Every WarpStream cluster gets a dedicated control plane that is fully managed by the WarpStream team. Control planes are always provisioned for maximum potential capacity and cannot be scaled further even if they reach maximum utilization. When a control plane reaches maximum utilization its performance will begin to degrade and the cluster may become unavailable until utilization is reduced.

Control plane utilization is exposed via a metric called `warpstream_control_plane_utilization` (Prometheus) or `warpstream.control_plane_utilization` (Datadog). The value is exposed as a fraction between 0 and 1 where 0 means 0% utilization and 1 means 100% utilization.

Every control plane is fully independent. This means that if you have two different clusters in your account, and one of the clusters reaches 100% utilization, the other cluster will not be impacted and vice versa.

The vast majority of workloads will never approach maximum utilization of a single WarpStream control plane. However, some extremely demanding or pathological workloads can saturate a WarpStream control plane resulting in performance degradation, or in the worst case, unavailability of the cluster.

## Processed Batches

Virtually every operation performed in a WarpStream cluster contributes to control plane utilization in some way. That said, the vast majority of control plane utilization is driven by one factor: how many batches the cluster has to process.

In WarpStream, a "batch" is a group of records that all belong to the same topic-partition. The raw data in your batches never leaves your VPC, but the amount of metadata that the control plane needs to process scales linearly with the number of batches processed by the cluster. This can be understood intuitively by considering the fact that one of the control plane's primary responsibilities is to assign offsets to records, and a batch is the minimum unit of work for which offsets can be assigned.

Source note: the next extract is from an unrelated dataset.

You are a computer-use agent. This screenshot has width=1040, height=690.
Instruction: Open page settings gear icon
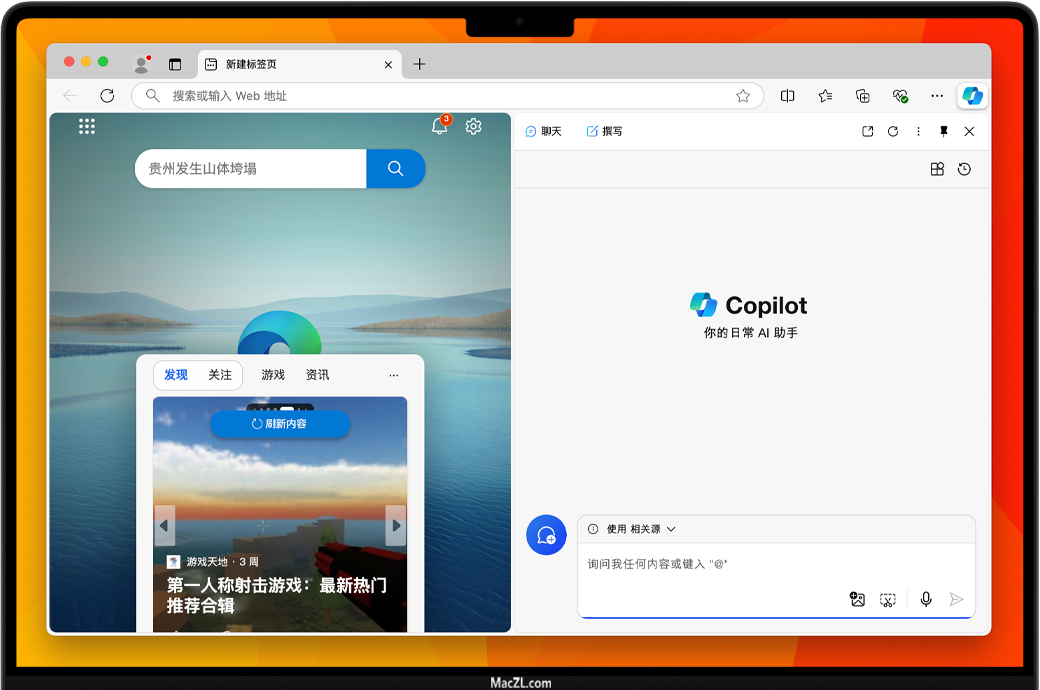[x=474, y=126]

When Kaka's idempotency feature is **disabled**, the number of batches that must be processed is primarily a function of **the number of partitions that are actively produced to in a given time interval**. The number of partitions that are actively produced to in a given time interval is primarily a function of:

1. Record key distribution.
2. [Partition assignment strategy](/warpstream/kafka/reference/partition-assignment-strategies.md) (more on this later).
3. The number of partitions in the topics that are actively being produced to.

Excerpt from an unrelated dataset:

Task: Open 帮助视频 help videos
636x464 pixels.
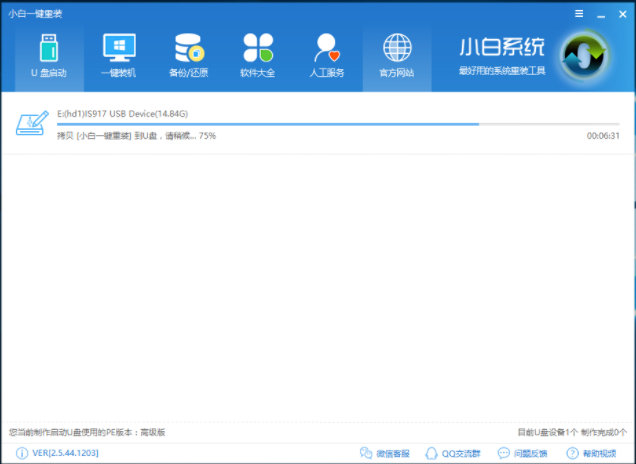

When Kafka's idempotency feature is **enabled**, the number of batches that must be processed is a function of all of the above **plus the number of producers that are actively producing in a given time interval**.

In order words, enabling idempotency makes the batches/s problem much worse. The reason for this is that when idempotency is disabled, the Agents can merge together batches from different producers as long as those batches belong to the same topic-partition. For many workloads, this dramatically reduces the number of batches that need processing.

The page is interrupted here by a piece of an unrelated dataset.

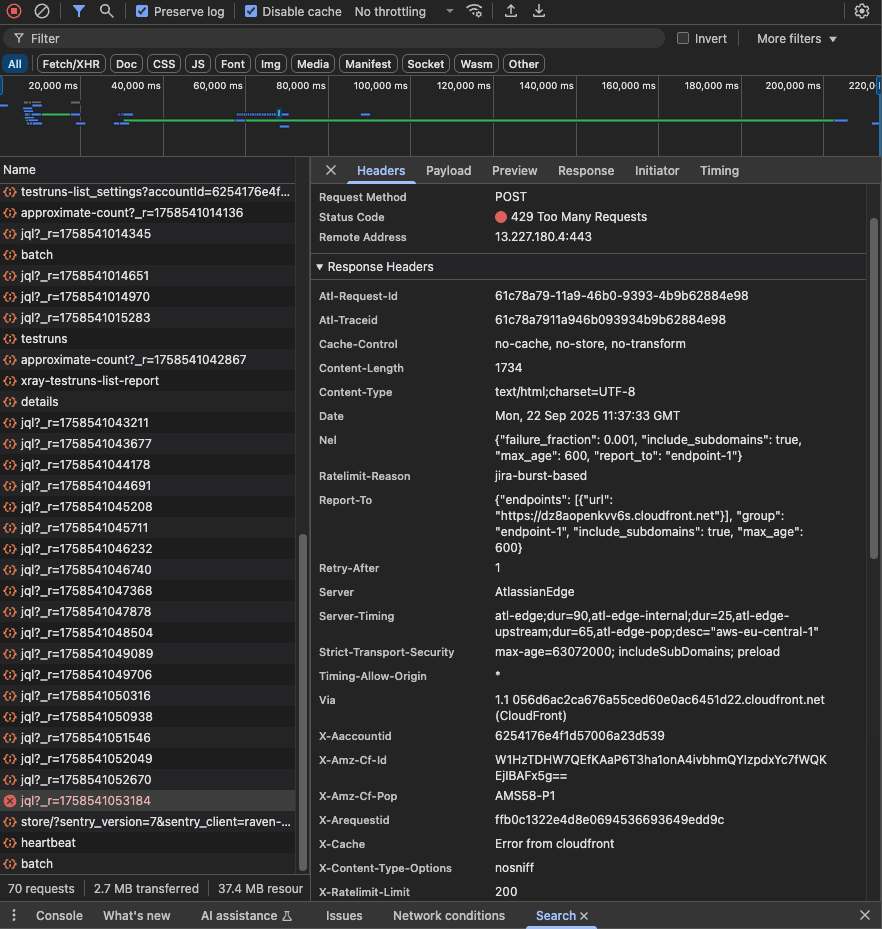
Task: Expand the More filters dropdown
Action: 796,38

When idempotency is enabled, the Agent's can't perform this merge operation and the number of batches that need to be processed may increase dramatically

The number of batches processed by your cluster is exposed via a metric called `warpstream_agent_segment_batcher_flush_num_batches` (Prometheus) or `warpstream.agent_segment_batcher_flush_num_batches` (Datadog).

The number of processed batches can also be visualized in the WarpStream UI as shown below.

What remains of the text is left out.